Students also would have to pay about $60 for their books and $210 to take the test for certification. The jobs tend to pay $10.75 to $13.50 an hour, according to the state Department of Labor.

Meanwhile, Juneau-Douglas High School will pay for five students to take the UAS course this spring, using school district funds and a federal vocational education grant.

Heather Klepinger, a high school junior, wants to earn an associate's degree and become a registered nurse. The nursing assistant program at UAS "would be a good jump start," she said, and a good way to see if she wants nursing as a career.

"I was funded through the high school," Klepinger said. "That made it easy for me to decide without having to pay for a lot of schooling."

The Juneau Pioneers' Home intends to offer scholarships to people who now work there as uncertified aides, said administrator Rosemary Gute-Gruening.

"When you invest in someone, you want to have a pretty good idea you'd want them working for you," she said.

St. Ann's Care Center hired about 17 certified nursing assistants last year, said Director of Nursing Services Susan Snippen. It employs about 40 full-time nursing assistants.

"They certainly are at the very heart of what we do in long-term care and elder care, so we staff quite a few," she said.

But St. Ann's will need about 10 more nursing assistants when its new building, now under construction near Bartlett, will add 11 assisted-living beds and an adult day-care center, Snippen said.

For Bartlett, hiring nursing assistants is one way to deal with a shortage of registered nurses. There are nine nursing vacancies now in a staff of about 132 registered nurses and seven licensed practical nurses. Nursing jobs sometimes go unfilled for six months or more, Washburn said.

"Because of the nursing shortage, which is a very real and probably long-term concern, we are looking at alternatives to an all-licensed staff," Washburn said.

Using nursing assistants would free up licensed staff to provide the care required by state law of registered nurses and licensed practical nurses, she said.

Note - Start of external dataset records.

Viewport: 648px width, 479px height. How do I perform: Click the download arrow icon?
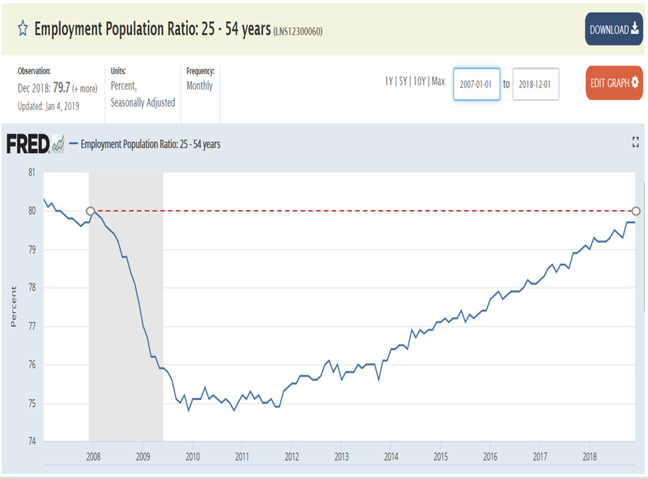[635, 29]
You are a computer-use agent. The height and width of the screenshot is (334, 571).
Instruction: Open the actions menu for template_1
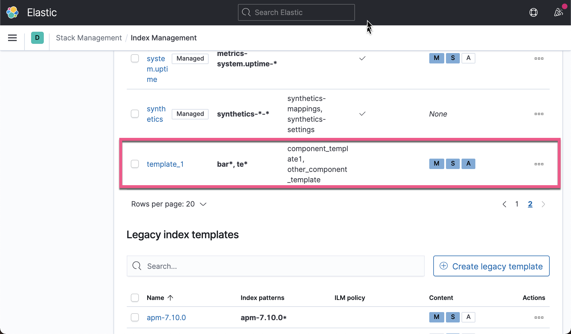coord(539,164)
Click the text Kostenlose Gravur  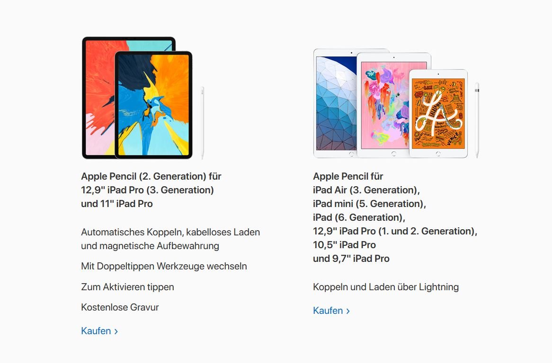(x=120, y=308)
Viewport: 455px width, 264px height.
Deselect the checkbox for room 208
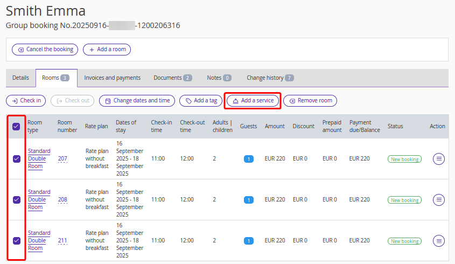click(x=16, y=200)
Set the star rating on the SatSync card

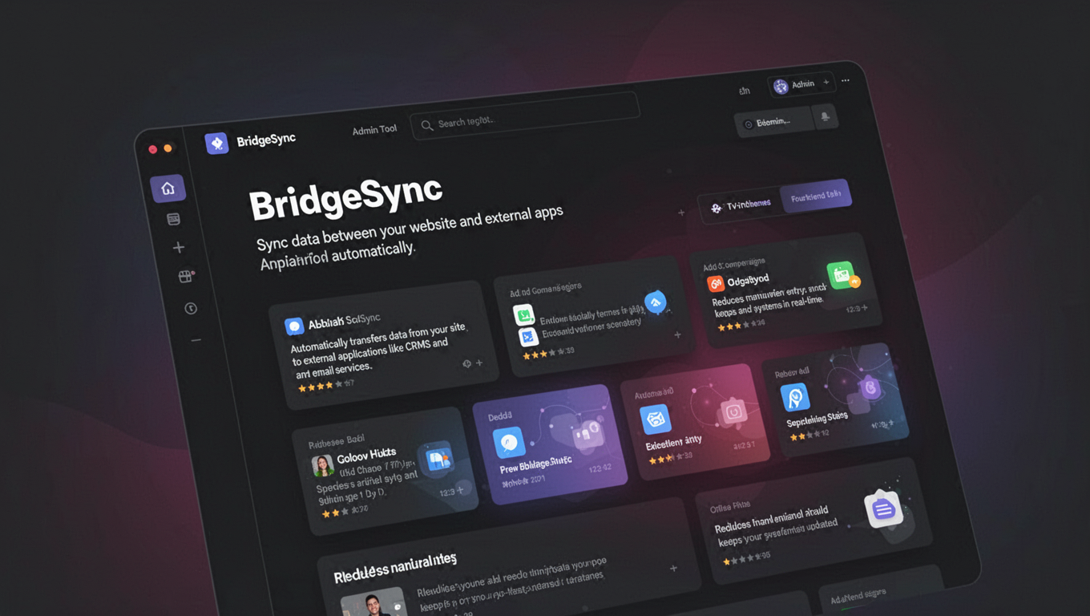(x=321, y=385)
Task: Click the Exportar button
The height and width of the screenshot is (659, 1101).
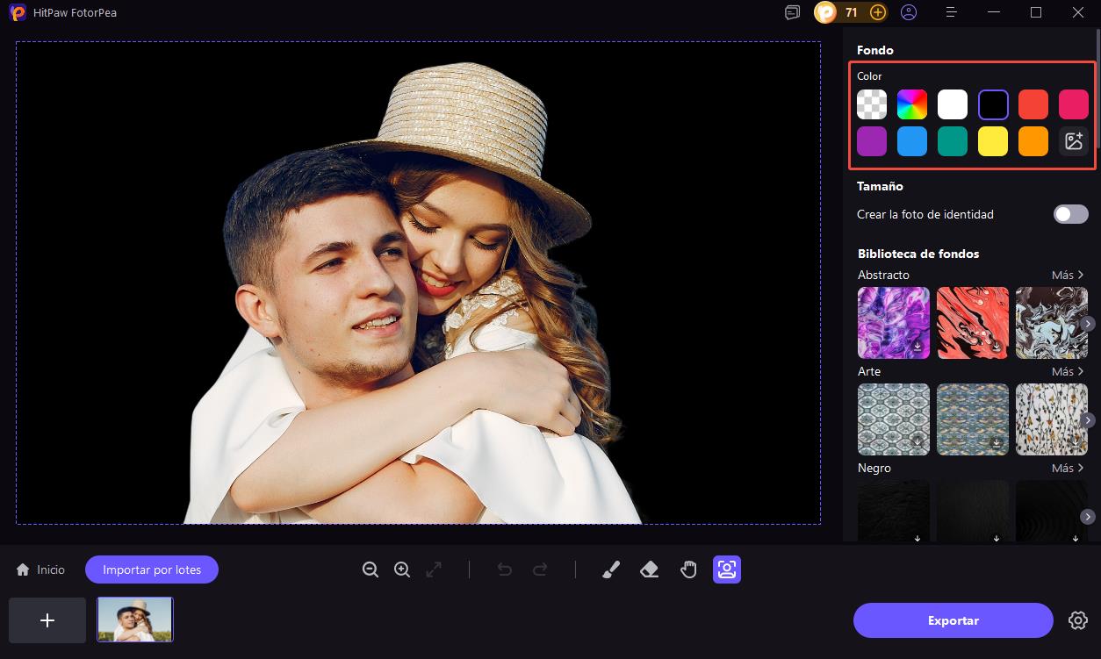Action: tap(953, 620)
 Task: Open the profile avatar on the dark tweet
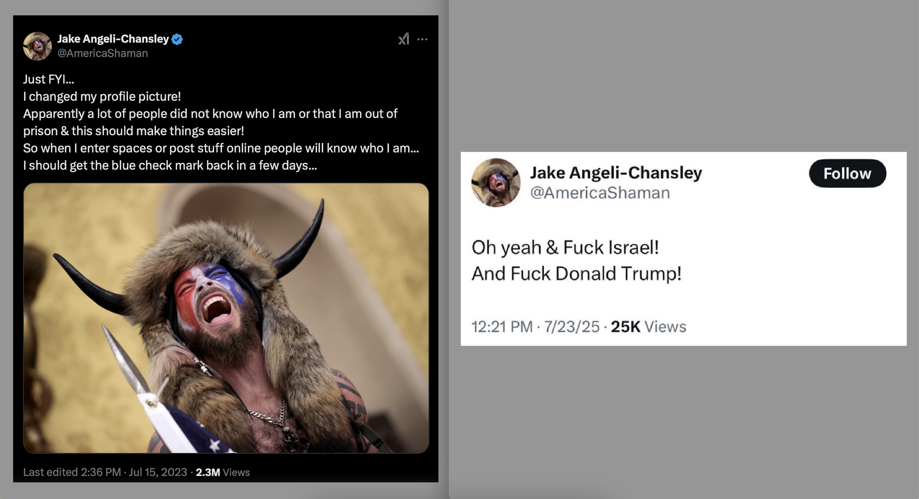coord(37,46)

Bartlett also hopes creating more nursing assistants will lead to more nurses down the road, especially now that UAS offers courses leading to nursing degrees through Weber State University of Utah and, in a few years, through the University of Alaska Anchorage.

The nursing assistant certification is sometimes a first step in a nurse's education, which is another reason for the turnover among nursing assistants. Stillner of UAS said at least half her fall nursing assistant students want to be nurses.

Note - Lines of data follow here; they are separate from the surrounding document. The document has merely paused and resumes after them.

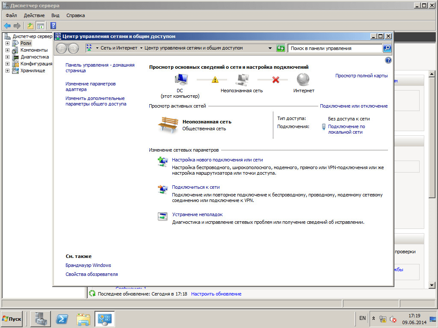
Task: Click the Пуск start button
Action: click(12, 319)
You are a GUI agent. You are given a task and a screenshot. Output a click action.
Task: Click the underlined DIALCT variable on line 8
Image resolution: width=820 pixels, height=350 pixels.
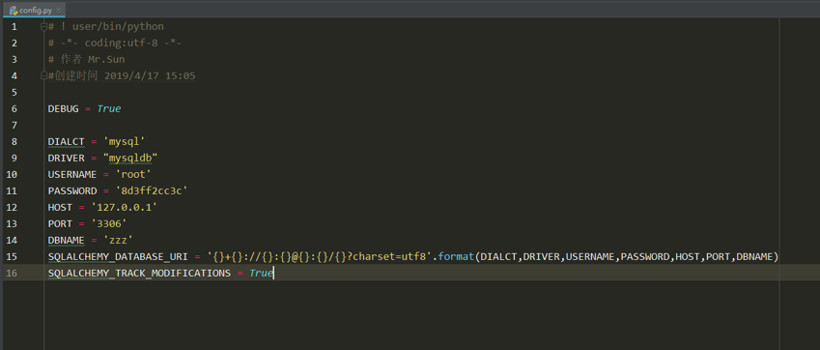(66, 142)
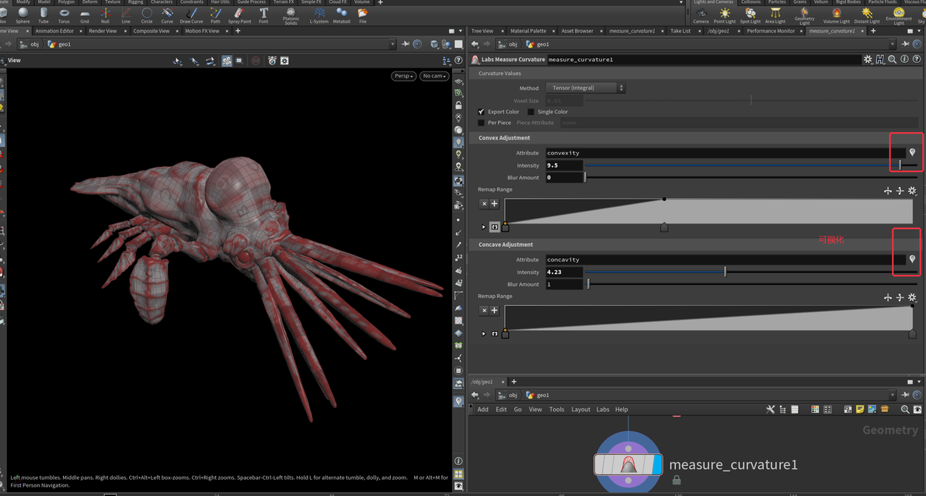Click the Concave Intensity slider track
Image resolution: width=926 pixels, height=496 pixels.
[x=777, y=272]
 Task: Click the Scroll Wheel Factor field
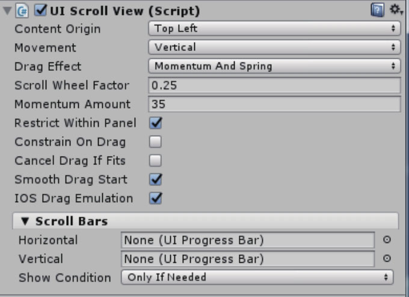click(x=274, y=85)
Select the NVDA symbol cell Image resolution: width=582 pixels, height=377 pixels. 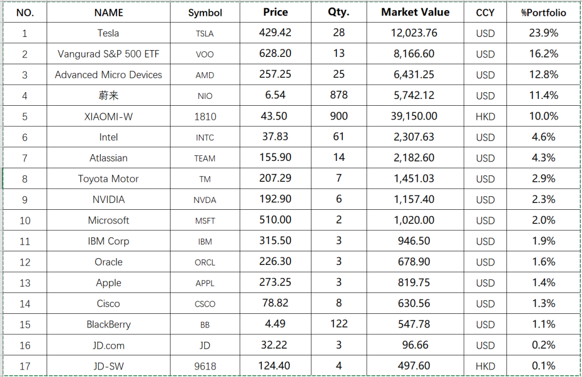click(205, 200)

Out of 13,200 health-care positions in Alaska, there were 6,200 hires last year because of turnover, said Laraine Derr, president of the Alaska State Hospital and Nursing Home Association. There were 1,373 new hires among 2,325 nursing assistant jobs statewide.

Another 5,400 health-care jobs are projected in Alaska by 2008, Derr said.

"We're living longer. We're living better. Technology is keeping us alive longer. And we're getting better care at home," Derr said. "All of that increases the need for more health-care workers."